## 本文

━━━━━━━━━━━━━━━━

「百万本のバラ」とジョージア

コラム「架橋」

 2月23日午前中にNHKBSで「“百万本のバラ”はどこから そしてどこへ~加藤登紀子 ジョージアへの旅」が放映された。ロシアのウクライナ侵略から2年。いま、「“百万本のバラ”はロシアの歌だから歌えない」という声が高まっていると言う。登紀子さんは「百万本のバラの歌」を、国境を超え歌い継ぎたいと苦悩した。この歌詞のモデルと言われる、ジョージアの国民的画家ニコ・ピロスマニ(1862~1918年)の故郷ジョージアを訪ねた。
 「百万本のバラ」はロシアのロック歌手がロシア語で歌い大ヒットした。それを登紀子さんが日本語でリメイクし、登紀子さんの代表曲となった。この歌はもともとバルト三国の一つラトビアで悲しい子守歌として生まれる。TVではソ連に対する抵抗の意味であったと言われた。
 ジョージアは北海道と同じくらいの広さで、人口は370万人。ロシアとは5000m級のコーカサス山脈で隔てられている。2008年に、ジョージア・ロシア戦争が勃発し、ロシアは占領した南オセチアとアブハジアの独立を承認し居座っている。

━━━━━━━━━━━━━━━━

## 指示
a – 本文を二文で要約せよ。
b – 抜粋データの行をすべて一字一句変えずに書き写せ。画像は答えに含めないこと。
本文と行は互いに関係がない。

━━━━━━━━━━━━━━━━

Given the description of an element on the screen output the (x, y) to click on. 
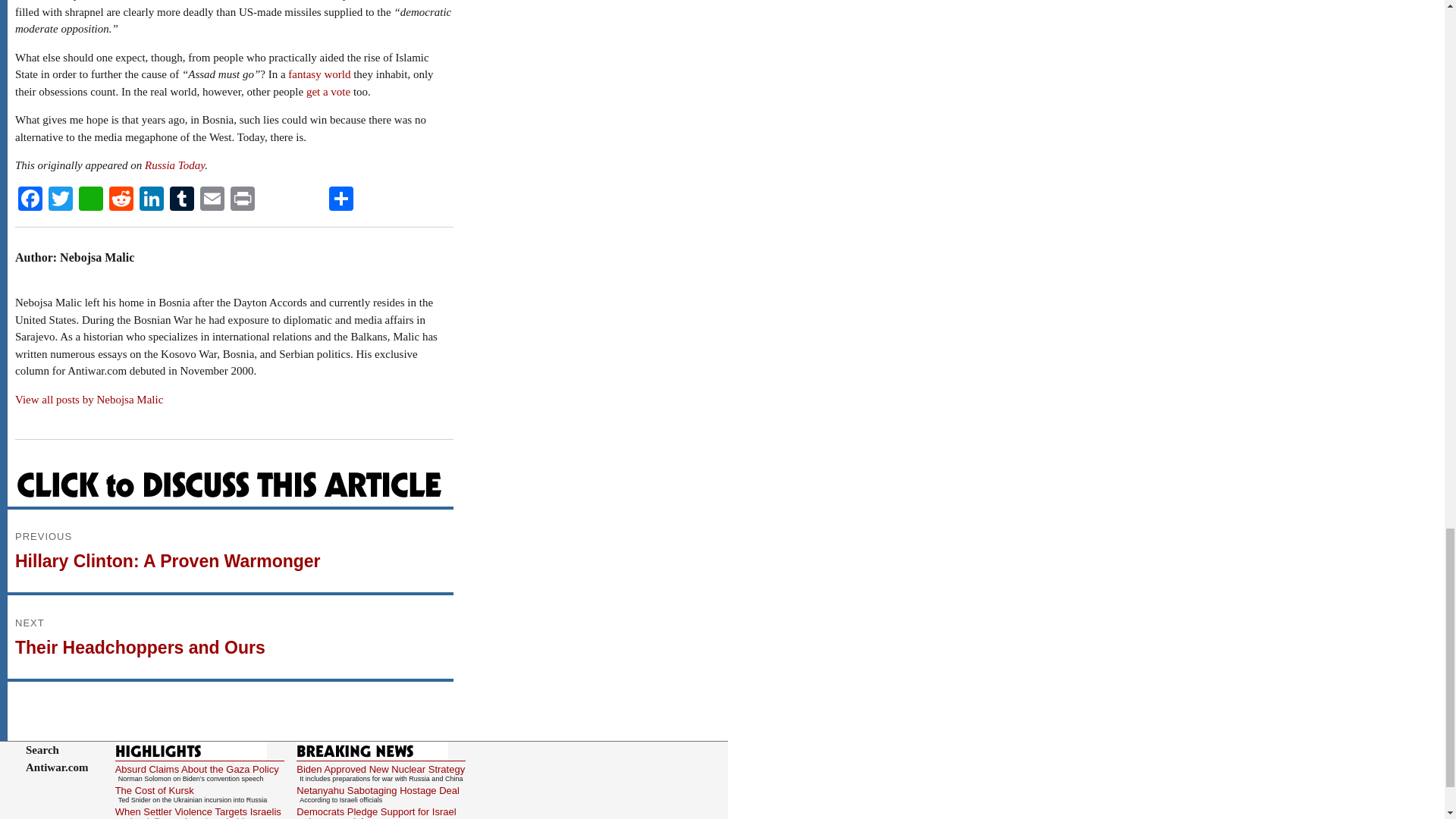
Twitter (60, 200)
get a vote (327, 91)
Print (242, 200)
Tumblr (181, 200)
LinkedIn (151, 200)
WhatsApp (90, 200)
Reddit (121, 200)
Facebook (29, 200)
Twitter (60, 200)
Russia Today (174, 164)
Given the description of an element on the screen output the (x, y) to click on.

━━━━━━━━━━━━━━━━

## 以下解答
a – ロシアのウクライナ侵略から2年を経て「百万本のバラ」はロシアの歌だから歌えないという声が高まるなか、加藤登紀子さんが歌詞のモデルとされる画家ニコ・ピロスマニの故郷ジョージアを訪ねる番組が、2月23日にNHKBSで放映された。この歌はラトビアで悲しい子守歌として生まれ、ロシアのロック歌手がロシア語で歌って大ヒットし、登紀子さんが日本語でリメイクして彼女の代表曲となった。

b –
Given the description of an element on the screen output the (x, y) to click on. 
Twitter (60, 200)
get a vote (327, 91)
Print (242, 200)
Tumblr (181, 200)
LinkedIn (151, 200)
WhatsApp (90, 200)
Reddit (121, 200)
Facebook (29, 200)
Twitter (60, 200)
Russia Today (174, 164)
Given the description of an element on the screen output the (x, y) to click on.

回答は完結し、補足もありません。